What is needed is an exact repeat of the lines from the line containing "Where should I click to: Collapse" through the final line of the entries below, and nothing else.

Dataset entries:
____

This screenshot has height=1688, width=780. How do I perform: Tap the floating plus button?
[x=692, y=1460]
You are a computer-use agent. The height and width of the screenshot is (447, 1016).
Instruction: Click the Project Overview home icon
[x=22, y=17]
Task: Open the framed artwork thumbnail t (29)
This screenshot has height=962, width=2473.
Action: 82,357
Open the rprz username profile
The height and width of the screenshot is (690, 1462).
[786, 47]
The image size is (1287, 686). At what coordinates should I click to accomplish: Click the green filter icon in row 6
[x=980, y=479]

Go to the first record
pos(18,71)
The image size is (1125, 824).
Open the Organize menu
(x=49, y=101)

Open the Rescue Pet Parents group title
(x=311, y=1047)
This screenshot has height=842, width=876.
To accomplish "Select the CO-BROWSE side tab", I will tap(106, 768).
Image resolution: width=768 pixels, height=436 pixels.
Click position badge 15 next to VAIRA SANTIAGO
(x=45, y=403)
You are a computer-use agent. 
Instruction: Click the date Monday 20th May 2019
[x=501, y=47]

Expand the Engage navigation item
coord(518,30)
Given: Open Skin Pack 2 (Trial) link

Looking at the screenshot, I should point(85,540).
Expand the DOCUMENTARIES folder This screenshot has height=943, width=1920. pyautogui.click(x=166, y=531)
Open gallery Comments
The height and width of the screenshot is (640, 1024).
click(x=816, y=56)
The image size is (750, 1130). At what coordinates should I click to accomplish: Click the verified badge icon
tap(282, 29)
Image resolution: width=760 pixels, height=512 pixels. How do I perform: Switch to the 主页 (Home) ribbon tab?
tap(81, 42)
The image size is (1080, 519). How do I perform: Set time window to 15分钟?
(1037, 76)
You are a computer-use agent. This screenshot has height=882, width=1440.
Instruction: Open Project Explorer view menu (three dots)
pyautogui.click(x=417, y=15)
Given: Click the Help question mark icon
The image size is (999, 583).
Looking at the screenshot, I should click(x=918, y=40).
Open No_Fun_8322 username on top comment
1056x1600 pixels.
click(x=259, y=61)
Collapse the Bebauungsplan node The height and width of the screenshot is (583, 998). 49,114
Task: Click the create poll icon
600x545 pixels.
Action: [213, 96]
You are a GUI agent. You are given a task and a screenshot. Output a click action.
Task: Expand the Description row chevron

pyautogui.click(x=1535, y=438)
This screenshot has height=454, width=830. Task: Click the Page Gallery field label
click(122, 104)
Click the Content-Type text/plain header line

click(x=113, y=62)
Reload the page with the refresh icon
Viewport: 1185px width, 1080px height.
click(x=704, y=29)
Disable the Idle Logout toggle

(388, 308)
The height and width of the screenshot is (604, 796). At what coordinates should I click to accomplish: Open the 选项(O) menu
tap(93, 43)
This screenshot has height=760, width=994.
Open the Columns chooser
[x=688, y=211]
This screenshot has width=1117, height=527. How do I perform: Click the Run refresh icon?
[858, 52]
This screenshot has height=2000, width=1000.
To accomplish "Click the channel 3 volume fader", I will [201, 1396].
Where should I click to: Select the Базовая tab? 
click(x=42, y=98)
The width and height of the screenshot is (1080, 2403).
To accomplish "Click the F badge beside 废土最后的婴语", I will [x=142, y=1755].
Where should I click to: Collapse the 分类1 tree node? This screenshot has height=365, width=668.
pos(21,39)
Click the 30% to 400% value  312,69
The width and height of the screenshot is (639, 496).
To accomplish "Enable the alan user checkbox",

____

* [REPLY TO THE TASK]:
Where should I click to: Collapse the 分类1 tree node? This screenshot has height=365, width=668.
pos(21,39)
Click the 30% to 400% value  312,69
The width and height of the screenshot is (639, 496).
To accomplish "Enable the alan user checkbox",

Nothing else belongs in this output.